Si les autorités évoquent quasi automatiquement les «spéculateurs» comme étant les responsables de ces crises, la multiplication de ces dernières et surtout le fait qu’elles touchent divers secteurs et filières laissent supposer que ce phénomène n’explique pas tout. «Etant les premiers témoins des ruptures épisodiques qui affectent leurs clients, nos membres regrettent d’autant plus les désagréments qui leur sont ainsi causés qu’ils savent parfaitement qu’à l’origine, le problème de fond est tout simplement celui d’une croissance de la consommation à laquelle la politique de flux tendus qui lui est de fait imposée ne permettait pas de répondre avec efficacité», explique l’Adpha, pour rester sur cette tension autour de certains médicaments.
Problèmes
Organisationnels
En définitif, ne pourrait-il pas s’agir finalement et tout simplement de problèmes organisationnels liés au secteur de la distribution, de marges bénéficiaires, pour ce qui est de certains produits (pain, huile…), de hausse de la demande et encore des répercussions des effets de l’augmentation des prix des produits sur le marché international conjugués à la baisse de la valeur du dinar ? La spéculation explique-t-elle à elle seule toutes ces perturbations touchant plusieurs produits, et ce, depuis de nombreux mois déjà ?
Dans ce sens, le député Smail Kouadria, président de la commission des affaires économiques à l’APN et membre de la commission d’enquête parlementaire chargée de faire la lumière sur la pénurie de l’huile de table, a indiqué, le 1er février sur une chaîne de télévision privée, qu’il avait constaté «un problème de suffisance de la production et non de la spéculation», remettant en cause pour l’occasion les chiffres relatifs aux quantités de l’huile de table produites avancés par le ministère du Commerce.

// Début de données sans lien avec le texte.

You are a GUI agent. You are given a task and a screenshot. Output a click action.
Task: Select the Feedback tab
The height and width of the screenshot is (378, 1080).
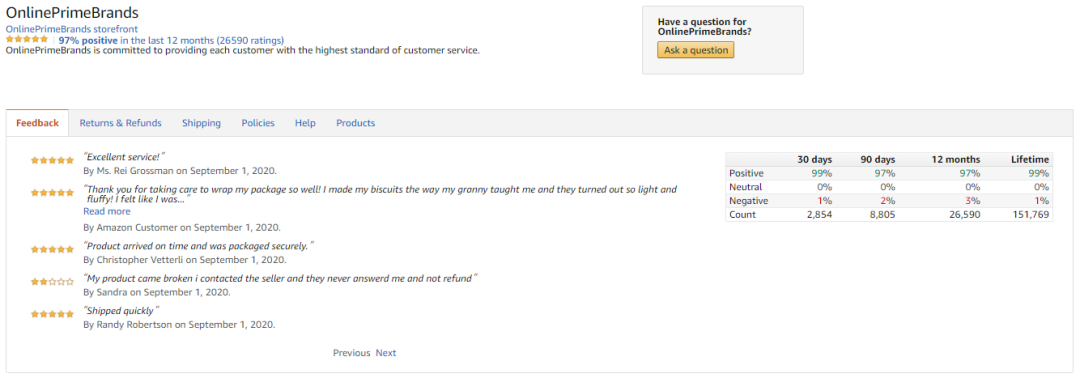pos(38,123)
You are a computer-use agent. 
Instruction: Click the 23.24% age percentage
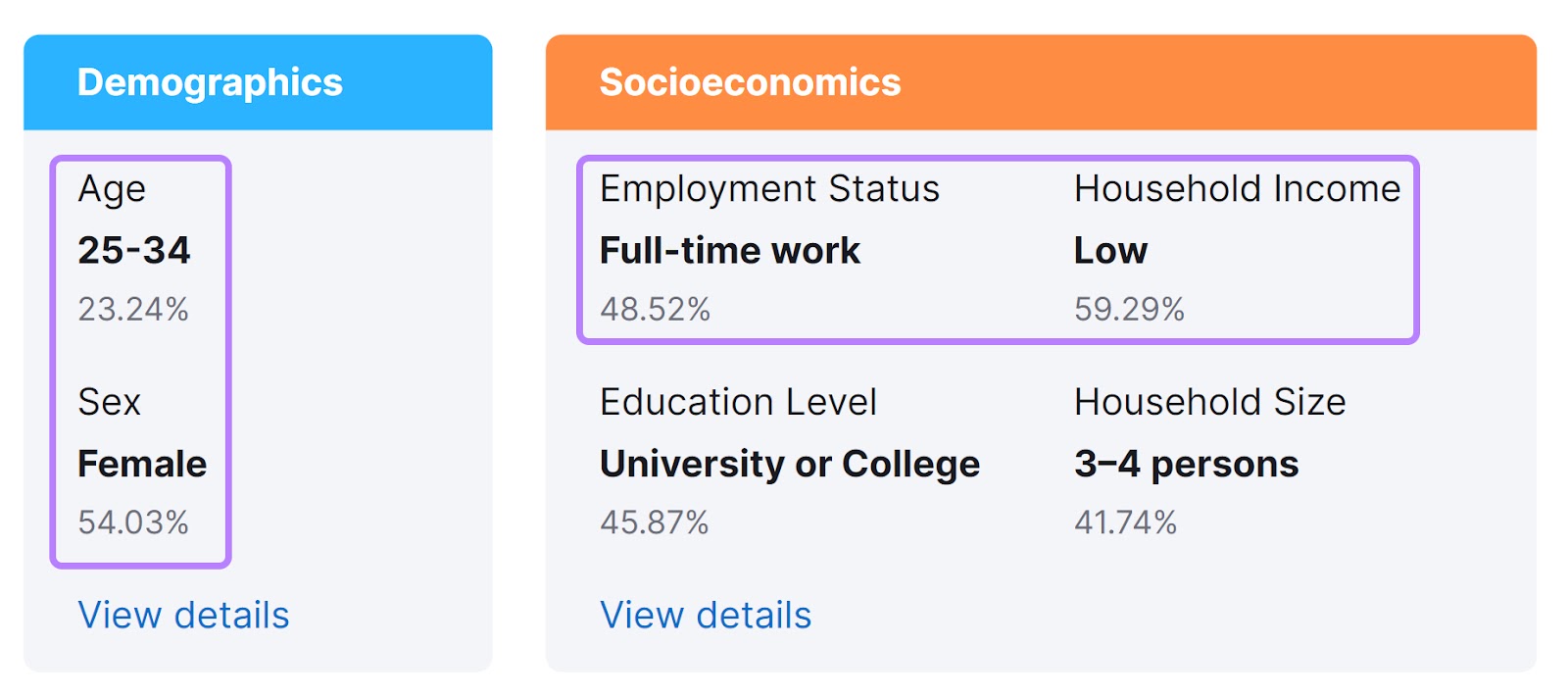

Dans tous les cas de figure, il est a priori clair que les mesures répressives prises ces derniers temps n’ont pas contribué à stabiliser le marché, qui est de plus en plus volatile, avec une tendance généralisée de hausse des prix. D’où la nécessité, en dernier lieu, d’établir un véritable état des lieux des diverses filières en impliquant les concernés.